(Stored data)
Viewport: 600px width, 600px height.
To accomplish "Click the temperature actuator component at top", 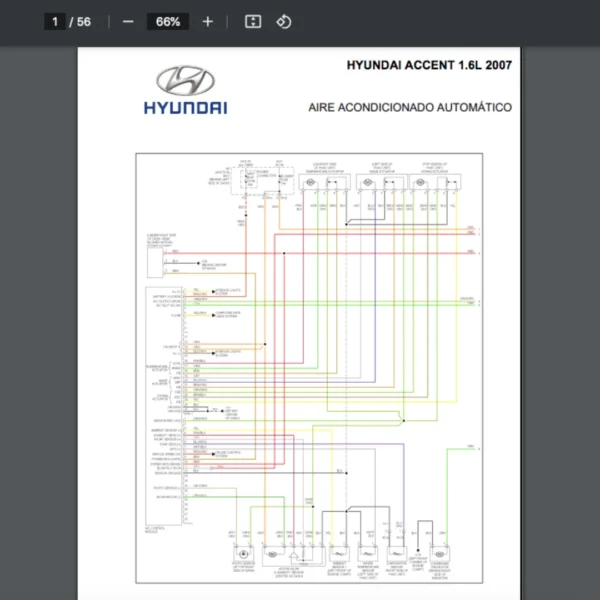I will point(328,183).
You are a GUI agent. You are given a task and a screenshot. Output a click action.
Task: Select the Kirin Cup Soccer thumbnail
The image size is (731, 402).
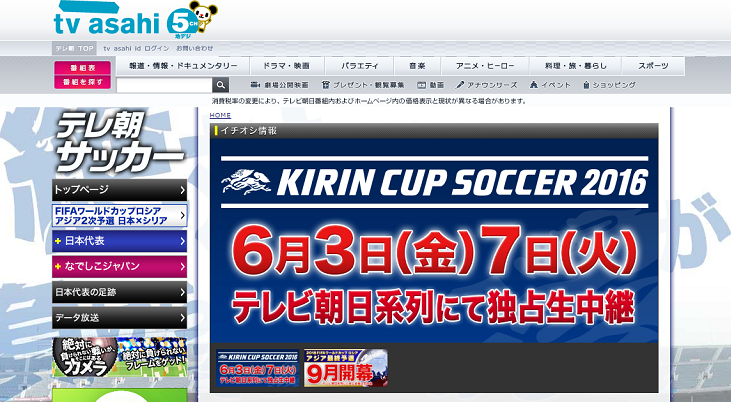[x=257, y=368]
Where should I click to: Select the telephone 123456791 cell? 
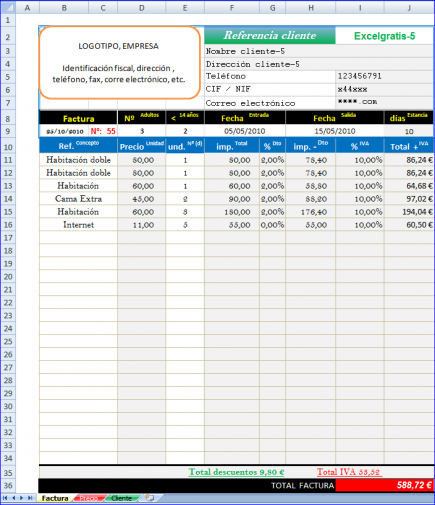pyautogui.click(x=384, y=76)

EXERCISE GOAL:
Find the line containing "You are a GUI" in the records above and restate it, and each line after it through the end, word for word, dropping the pictures.

EXPECTED ANSWER:
You are a GUI agent. You are given a task and a screenshot. Output a click action.
Task: Select the Kirin Cup Soccer thumbnail
The image size is (731, 402).
[x=257, y=368]
Where should I click to: Select the telephone 123456791 cell? 
pyautogui.click(x=384, y=76)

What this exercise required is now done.